The use of technology like this is being touted as key to solving the shortcomings surrounding food labeling transparency. Spoon Guru, which launched as an app in 2016, developed the AI technology into a patented software, which uses machine learning, nutritional information and labeling information.
“There is huge consumer demand for more accuracy and relevance as most of us now have some form of dietary requirements or health objective, and people want frictionless shopping. The majority of us now follows some sort of exclusion diet,” he tells FoodIngredientsFirst. “We support an array of health, wellbeing and lifestyle diets, delivering a tailored shopping experience to each individual customer and helping shoppers make healthier choices.”
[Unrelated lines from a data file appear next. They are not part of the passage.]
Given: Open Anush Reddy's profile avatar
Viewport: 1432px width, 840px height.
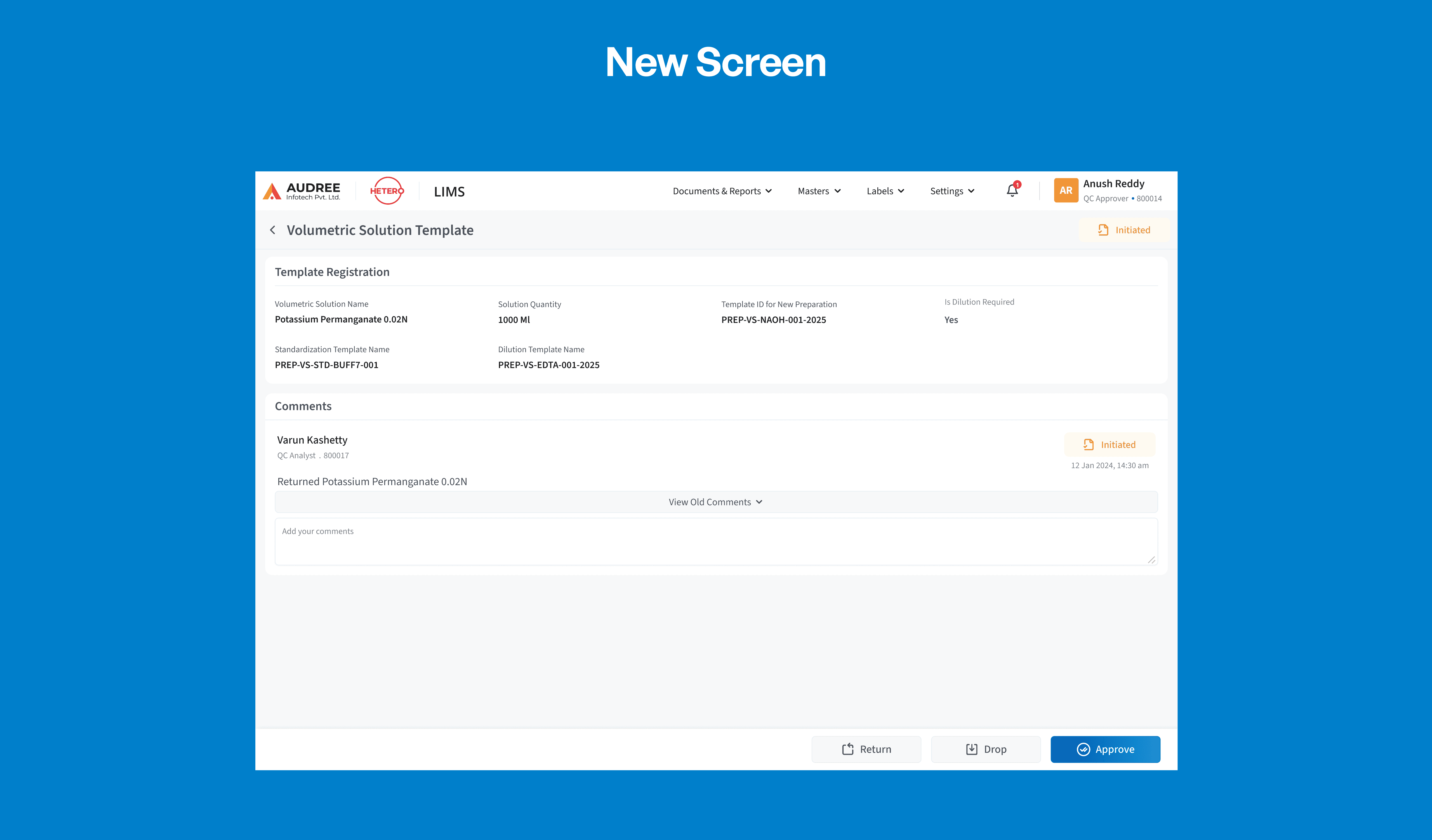Looking at the screenshot, I should point(1066,190).
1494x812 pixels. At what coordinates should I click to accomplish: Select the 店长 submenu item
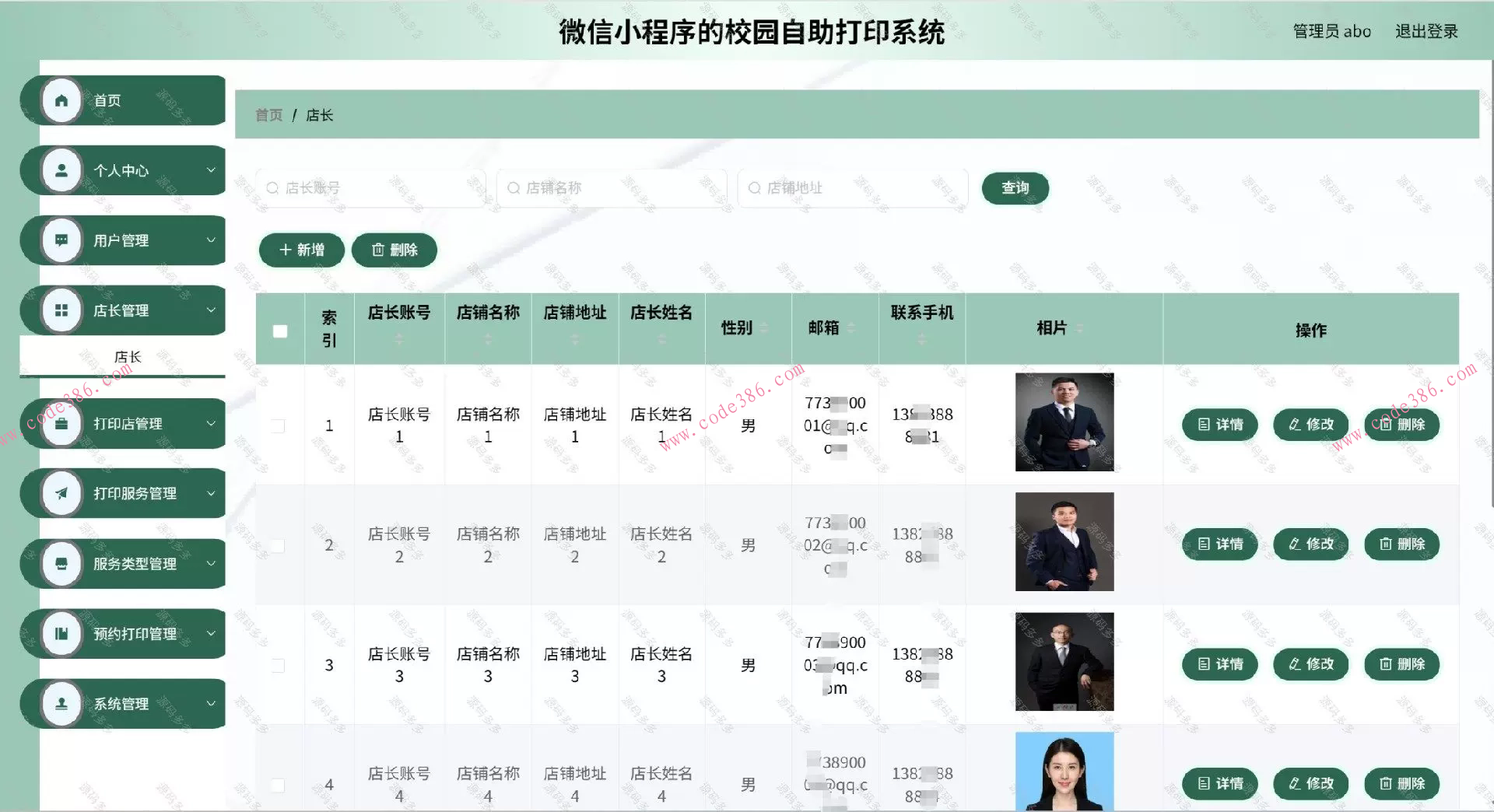point(128,356)
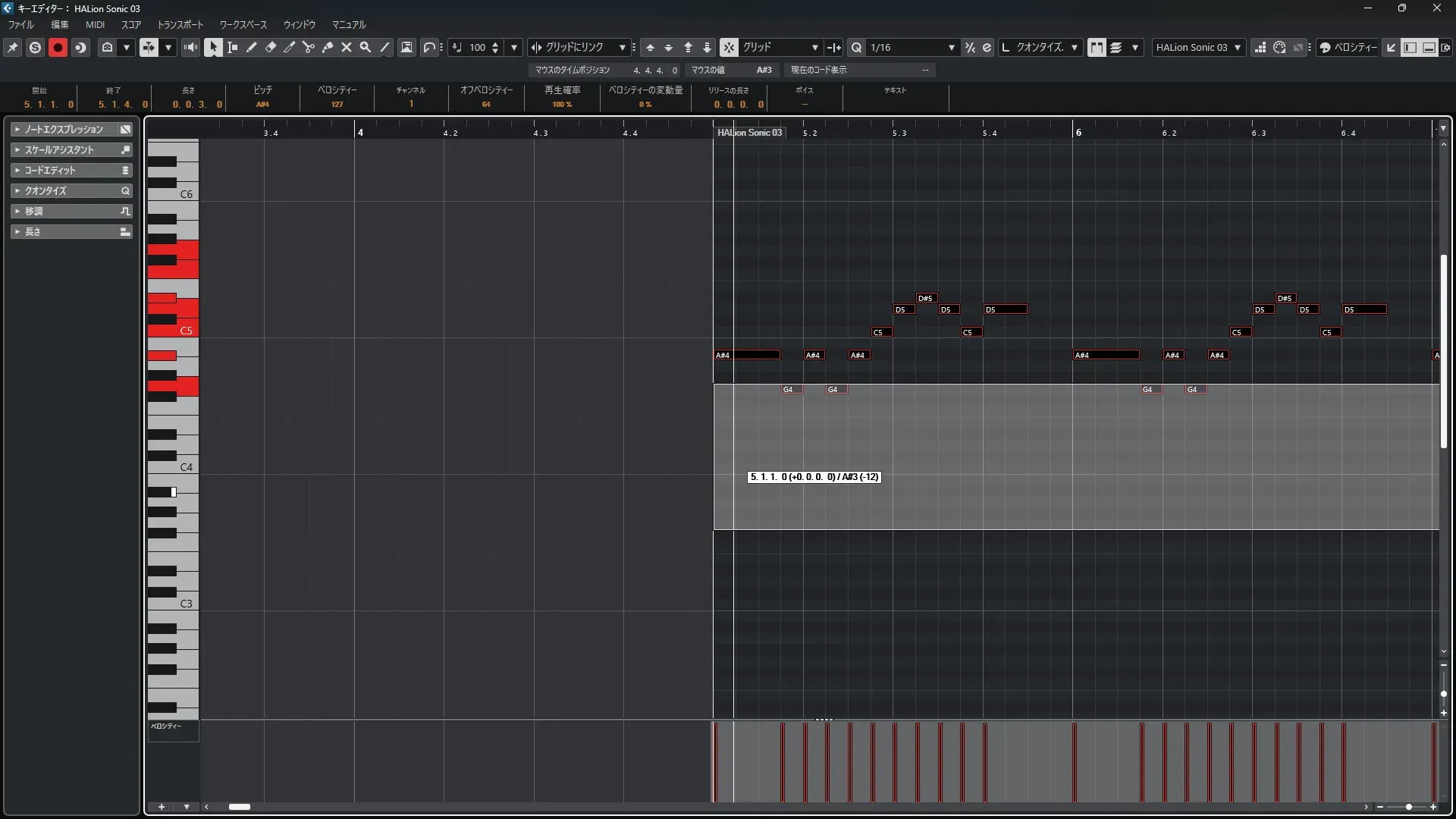Select the Mute X tool
Image resolution: width=1456 pixels, height=819 pixels.
tap(347, 47)
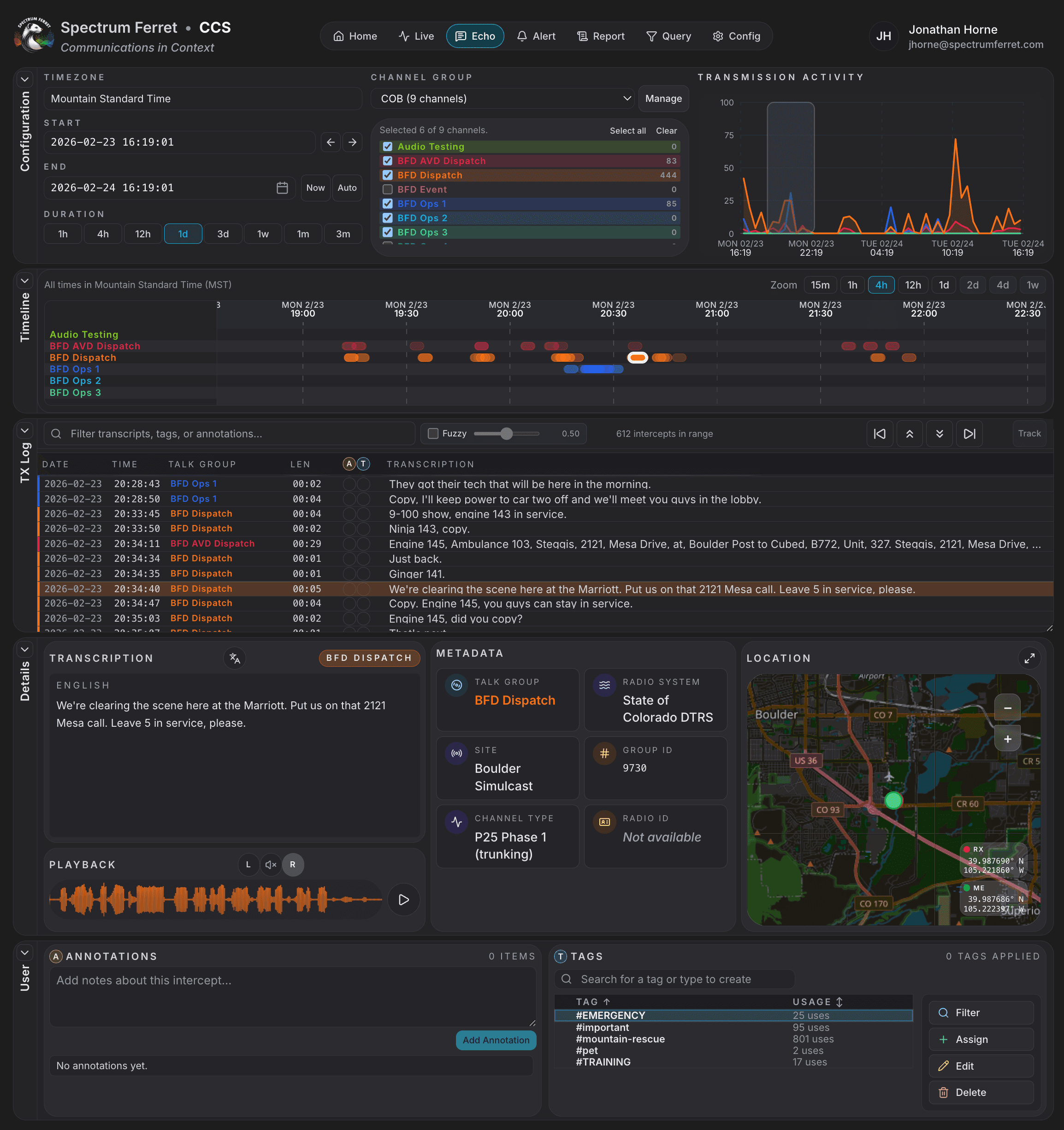
Task: Enable the BFD Event channel
Action: [x=388, y=189]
“Many consumers now actively have to exclude certain foodstuffs from their diet, which means the food industry is under mounting pressure to meet growing demand for more accuracy, relevancy and choice. Spoon Guru relieves this pressure by allowing retailers to do so effortlessly,” he explains.
The UK-based start-up is collaborating with Albert Heijn in the Netherlands, Woolworths in Australia and Jet.com in the US.
The demand for a more personalized approach to food shopping is clear, says Stripf. “I can either apply one of many dietary and lifestyle filters to search results, or I can search for specific items like gluten-free cake, vegan lasagne or low-sugar desserts, safe in the knowledge that all search results returned are accurate and relevant,” he adds.
“The frustration, confusion and lack of choice consumers have had to endure for so long is no longer necessary, let alone acceptable. People want to know what they put into their bodies for a number of reasons. The innovative AI-based technology, the Spoon Guru TAGS platform, is now available to empower retailers around the world enabling them to respond to ever-growing consumer demand for more accuracy, transparency, relevance and choice.”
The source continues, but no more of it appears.